Text block
********

The Duprey Building is a historic commercial building at 16 Norwich Street in downtown Worcester, Massachusetts. Built in 1926, it is a good example of a commercial Classical Revival building, built by a prominent local developer. The building was listed on the National Register of Historic Places in 1980. It is now mostly occupied by residences.

==Description and history==
The Duprey Building is located in downtown Worcester, on the west side of Norwich Street, a one-block street paralleling Main Street between Foster and Pearl Streets. It is a six-story structure, built with steel frame construction finished in limestone and brick. The ground floor has two central window bays, flanked by an entrance to the retail space on that floor, and by the entrance to the upper floors. The upper floors are also four bays wide, with single sash windows in the outer bays and doubled sash windows in the inner ones. Trim details vary by floor, but are generally Classical Revival in style. Corinthian pilasters flank the bottom two floors, and a cornice separates the second and third floors. A low parapet incised with "DUPREY" crowns the facade.

********

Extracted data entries
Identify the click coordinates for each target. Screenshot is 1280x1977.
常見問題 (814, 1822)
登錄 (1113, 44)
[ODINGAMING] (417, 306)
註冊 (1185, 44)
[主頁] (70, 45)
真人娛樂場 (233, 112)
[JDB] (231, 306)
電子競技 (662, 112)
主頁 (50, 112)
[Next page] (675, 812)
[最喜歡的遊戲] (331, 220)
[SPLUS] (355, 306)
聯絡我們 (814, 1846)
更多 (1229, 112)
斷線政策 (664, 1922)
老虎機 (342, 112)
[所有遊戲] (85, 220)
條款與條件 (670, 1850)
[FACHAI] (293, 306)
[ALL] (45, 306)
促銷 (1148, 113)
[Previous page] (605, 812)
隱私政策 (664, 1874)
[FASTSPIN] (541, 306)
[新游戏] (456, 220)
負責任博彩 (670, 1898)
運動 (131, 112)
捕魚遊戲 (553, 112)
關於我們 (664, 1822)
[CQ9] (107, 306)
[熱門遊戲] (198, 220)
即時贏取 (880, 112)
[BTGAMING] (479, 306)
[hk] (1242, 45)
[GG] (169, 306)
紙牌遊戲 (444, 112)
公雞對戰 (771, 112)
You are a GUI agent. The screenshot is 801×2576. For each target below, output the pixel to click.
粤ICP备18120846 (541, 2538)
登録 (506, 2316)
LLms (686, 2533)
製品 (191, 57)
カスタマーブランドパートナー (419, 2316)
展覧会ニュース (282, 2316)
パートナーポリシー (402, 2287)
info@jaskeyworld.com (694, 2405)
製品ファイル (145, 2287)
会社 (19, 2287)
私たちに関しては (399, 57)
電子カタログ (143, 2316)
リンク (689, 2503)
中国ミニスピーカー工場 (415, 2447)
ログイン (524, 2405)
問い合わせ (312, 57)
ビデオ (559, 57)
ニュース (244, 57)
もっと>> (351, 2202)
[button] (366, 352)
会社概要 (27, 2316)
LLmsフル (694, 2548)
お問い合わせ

********

Problem 1
List every street named in the text on the Duprey Building.
Problem 2
Resume the text on the Duprey Building, starting right after its last sentence.
These entries were drawn from a separate source and are unrelated to the text.

Your response 1
Norwich Street, Main Street, Foster Street, Pearl Street

Your response 2
The building was built in 1926 by Philip Duprey, a prominent local real estate developer and businessman, best known for his ownership of the Worcester Lunch Car Company. It was designed by Jasper Rustigian, an Armenian immigrant who trained at the Worcester architectural firm Fuller & Delano. The upper levels of the building were originally filled with professional offices, including those of Duprey's real estate business. The upper levels have recently (2017–18) been converted into residential space.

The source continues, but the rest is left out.